▶ Exercise description:
From the listing below, pull out every line that contains the string "icon" and copy each one unchanged.

━━━━━ Entries supplied ━━━━━

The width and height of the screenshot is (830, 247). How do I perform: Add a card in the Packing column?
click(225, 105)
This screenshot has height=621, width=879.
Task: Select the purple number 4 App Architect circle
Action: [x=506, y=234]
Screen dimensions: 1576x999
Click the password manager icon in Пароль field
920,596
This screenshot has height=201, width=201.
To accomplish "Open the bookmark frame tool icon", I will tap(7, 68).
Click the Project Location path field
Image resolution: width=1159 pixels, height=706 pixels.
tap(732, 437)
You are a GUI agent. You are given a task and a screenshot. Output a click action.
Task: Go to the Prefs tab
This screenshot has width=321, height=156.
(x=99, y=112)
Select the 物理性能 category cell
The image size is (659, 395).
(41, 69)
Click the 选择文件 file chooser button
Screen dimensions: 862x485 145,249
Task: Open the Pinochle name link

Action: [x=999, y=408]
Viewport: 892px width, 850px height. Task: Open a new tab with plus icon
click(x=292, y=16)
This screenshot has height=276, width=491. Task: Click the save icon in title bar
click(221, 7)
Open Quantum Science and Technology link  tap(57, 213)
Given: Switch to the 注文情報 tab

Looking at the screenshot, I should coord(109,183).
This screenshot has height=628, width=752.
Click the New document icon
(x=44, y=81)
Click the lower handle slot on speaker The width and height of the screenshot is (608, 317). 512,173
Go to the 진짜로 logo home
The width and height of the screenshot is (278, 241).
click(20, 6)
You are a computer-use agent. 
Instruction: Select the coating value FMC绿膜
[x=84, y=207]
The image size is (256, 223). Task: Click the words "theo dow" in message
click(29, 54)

━━━━━

▶ Answer for the task:
Click the password manager icon in Пароль field
To accomplish "Open the bookmark frame tool icon", I will tap(7, 68).
Viewport: 892px width, 850px height. Task: Open a new tab with plus icon
This screenshot has height=276, width=491. Task: Click the save icon in title bar
Click the New document icon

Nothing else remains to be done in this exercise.